Dataset records:

------------------------------------------------

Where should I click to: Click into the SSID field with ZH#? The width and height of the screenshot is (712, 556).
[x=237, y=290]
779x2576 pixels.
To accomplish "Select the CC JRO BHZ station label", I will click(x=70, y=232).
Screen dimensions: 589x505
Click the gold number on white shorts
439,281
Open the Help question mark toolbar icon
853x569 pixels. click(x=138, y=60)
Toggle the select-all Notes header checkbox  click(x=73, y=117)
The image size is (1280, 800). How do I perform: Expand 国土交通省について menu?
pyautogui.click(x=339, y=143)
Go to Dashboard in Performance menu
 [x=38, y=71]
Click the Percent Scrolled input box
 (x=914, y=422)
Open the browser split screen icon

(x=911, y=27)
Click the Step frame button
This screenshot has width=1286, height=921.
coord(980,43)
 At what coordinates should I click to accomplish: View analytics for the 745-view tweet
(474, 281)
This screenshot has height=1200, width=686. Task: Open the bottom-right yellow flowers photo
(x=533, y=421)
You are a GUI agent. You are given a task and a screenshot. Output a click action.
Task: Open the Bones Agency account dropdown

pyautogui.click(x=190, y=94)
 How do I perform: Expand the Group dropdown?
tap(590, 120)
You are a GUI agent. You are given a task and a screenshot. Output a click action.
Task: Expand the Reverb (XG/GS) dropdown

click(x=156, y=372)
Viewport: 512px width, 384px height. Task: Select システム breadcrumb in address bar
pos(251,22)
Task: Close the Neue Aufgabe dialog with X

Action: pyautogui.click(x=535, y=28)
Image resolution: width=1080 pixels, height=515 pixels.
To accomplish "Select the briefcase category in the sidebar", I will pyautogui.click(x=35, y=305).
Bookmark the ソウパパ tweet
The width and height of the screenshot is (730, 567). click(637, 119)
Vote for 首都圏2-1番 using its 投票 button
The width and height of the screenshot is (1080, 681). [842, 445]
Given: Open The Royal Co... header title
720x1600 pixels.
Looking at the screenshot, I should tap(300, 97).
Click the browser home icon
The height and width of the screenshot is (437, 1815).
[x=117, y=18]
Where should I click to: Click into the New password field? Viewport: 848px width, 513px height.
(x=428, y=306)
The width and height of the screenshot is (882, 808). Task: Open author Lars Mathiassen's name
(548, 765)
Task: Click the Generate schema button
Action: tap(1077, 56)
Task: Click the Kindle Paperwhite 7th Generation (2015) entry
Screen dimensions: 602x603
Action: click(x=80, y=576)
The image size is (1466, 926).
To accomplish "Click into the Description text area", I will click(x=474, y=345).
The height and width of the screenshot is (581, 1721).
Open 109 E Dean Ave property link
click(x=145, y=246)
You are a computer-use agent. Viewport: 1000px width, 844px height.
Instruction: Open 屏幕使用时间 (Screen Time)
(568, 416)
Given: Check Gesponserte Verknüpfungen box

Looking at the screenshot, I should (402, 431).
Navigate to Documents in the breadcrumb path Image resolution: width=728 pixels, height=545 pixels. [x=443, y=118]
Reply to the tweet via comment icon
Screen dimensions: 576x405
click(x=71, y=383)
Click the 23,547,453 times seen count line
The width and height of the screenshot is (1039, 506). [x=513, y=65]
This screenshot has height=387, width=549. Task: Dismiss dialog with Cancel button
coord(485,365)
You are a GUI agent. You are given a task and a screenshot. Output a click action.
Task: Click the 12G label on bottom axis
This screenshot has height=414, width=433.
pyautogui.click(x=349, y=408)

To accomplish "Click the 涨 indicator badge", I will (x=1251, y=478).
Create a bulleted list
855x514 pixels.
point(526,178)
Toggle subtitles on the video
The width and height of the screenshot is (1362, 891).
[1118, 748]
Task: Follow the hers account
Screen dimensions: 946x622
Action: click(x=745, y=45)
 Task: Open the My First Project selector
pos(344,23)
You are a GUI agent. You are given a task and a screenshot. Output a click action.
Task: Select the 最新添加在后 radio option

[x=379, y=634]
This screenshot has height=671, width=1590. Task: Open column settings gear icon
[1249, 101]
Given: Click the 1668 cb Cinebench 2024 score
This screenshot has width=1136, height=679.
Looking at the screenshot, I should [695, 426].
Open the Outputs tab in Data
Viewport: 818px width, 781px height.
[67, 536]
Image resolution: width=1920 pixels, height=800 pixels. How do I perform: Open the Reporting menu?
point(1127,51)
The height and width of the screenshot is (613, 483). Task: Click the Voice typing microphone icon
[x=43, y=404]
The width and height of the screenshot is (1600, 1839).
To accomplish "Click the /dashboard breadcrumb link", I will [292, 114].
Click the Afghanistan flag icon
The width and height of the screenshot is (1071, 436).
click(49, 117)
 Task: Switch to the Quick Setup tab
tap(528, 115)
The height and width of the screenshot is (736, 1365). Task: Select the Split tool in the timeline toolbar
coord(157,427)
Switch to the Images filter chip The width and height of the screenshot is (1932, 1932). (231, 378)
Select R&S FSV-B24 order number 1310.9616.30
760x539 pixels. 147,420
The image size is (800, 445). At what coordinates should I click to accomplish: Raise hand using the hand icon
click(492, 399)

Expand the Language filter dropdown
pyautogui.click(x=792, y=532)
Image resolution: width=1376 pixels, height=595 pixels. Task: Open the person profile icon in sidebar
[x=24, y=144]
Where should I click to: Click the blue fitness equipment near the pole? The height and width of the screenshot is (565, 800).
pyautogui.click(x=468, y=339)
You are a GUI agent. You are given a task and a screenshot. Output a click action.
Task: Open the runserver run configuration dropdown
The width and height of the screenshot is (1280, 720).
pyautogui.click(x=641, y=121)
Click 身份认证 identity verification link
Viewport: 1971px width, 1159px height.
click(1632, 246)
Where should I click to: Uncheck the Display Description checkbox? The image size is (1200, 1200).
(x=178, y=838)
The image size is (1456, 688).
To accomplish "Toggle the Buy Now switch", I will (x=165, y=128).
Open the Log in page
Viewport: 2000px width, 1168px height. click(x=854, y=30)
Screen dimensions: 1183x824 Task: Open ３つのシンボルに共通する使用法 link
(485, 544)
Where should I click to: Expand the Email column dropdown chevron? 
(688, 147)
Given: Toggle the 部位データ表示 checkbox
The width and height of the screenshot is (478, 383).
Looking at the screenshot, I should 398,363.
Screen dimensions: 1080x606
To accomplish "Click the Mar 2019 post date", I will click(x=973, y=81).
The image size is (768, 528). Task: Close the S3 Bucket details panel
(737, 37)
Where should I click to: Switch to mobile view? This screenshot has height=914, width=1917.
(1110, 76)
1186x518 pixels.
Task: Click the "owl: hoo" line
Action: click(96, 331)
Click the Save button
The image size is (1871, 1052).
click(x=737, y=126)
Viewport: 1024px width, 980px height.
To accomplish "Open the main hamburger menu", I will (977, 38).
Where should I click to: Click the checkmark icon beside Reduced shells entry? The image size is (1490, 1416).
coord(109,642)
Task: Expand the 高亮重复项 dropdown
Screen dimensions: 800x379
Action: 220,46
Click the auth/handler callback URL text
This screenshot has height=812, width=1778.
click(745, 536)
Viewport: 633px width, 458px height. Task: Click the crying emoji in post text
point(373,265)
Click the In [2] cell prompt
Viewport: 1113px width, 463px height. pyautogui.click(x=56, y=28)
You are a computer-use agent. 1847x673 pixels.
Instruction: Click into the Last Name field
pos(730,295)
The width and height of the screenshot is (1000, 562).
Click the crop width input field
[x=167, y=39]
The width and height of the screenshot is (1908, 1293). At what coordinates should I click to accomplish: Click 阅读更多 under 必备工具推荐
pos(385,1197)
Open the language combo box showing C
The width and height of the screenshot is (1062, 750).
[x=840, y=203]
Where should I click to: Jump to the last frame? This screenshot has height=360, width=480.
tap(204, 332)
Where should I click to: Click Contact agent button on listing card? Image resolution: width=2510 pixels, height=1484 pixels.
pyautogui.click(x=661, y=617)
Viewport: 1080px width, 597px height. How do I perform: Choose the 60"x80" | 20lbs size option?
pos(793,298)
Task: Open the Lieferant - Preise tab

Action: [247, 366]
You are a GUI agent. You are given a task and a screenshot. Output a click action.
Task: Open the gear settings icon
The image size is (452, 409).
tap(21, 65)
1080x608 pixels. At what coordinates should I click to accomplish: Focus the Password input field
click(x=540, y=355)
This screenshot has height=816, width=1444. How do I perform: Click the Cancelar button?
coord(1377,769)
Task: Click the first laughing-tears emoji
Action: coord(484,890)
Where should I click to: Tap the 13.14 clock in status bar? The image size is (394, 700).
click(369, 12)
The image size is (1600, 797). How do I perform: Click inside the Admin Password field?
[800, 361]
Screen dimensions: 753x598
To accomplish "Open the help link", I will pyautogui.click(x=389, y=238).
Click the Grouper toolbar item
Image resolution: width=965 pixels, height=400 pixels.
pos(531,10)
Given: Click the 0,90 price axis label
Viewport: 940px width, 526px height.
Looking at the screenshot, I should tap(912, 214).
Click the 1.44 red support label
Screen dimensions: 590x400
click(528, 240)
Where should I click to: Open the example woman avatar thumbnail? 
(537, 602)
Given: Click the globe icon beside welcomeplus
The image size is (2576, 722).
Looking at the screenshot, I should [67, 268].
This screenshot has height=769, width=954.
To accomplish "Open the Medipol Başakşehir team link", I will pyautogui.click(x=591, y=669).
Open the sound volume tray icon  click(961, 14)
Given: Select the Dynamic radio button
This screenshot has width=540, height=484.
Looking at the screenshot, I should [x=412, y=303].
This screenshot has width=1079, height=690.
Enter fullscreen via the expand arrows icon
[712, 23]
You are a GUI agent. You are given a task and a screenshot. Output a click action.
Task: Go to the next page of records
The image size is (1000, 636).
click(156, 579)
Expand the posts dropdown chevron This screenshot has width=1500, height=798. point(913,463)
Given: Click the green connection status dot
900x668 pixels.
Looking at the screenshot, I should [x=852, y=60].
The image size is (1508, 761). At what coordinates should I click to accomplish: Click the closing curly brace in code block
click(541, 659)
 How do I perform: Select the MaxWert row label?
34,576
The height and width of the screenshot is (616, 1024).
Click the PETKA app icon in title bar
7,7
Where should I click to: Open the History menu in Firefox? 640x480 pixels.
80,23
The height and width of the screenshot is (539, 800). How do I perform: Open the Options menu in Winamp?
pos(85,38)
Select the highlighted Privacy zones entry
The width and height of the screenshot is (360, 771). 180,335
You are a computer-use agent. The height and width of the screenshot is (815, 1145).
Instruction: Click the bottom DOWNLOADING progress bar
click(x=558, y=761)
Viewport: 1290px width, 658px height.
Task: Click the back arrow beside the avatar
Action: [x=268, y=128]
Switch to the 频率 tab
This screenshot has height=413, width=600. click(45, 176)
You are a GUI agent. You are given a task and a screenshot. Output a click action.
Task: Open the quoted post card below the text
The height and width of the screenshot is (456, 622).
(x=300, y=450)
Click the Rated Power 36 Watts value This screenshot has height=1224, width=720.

------------------------------------------------

→ **TASK BRIEF**:
Please show, exactly as written, every line above that contains the word "header".

→ **OUTPUT OF THE TASK**:
Toggle the select-all Notes header checkbox  click(x=73, y=117)
Given: Open The Royal Co... header title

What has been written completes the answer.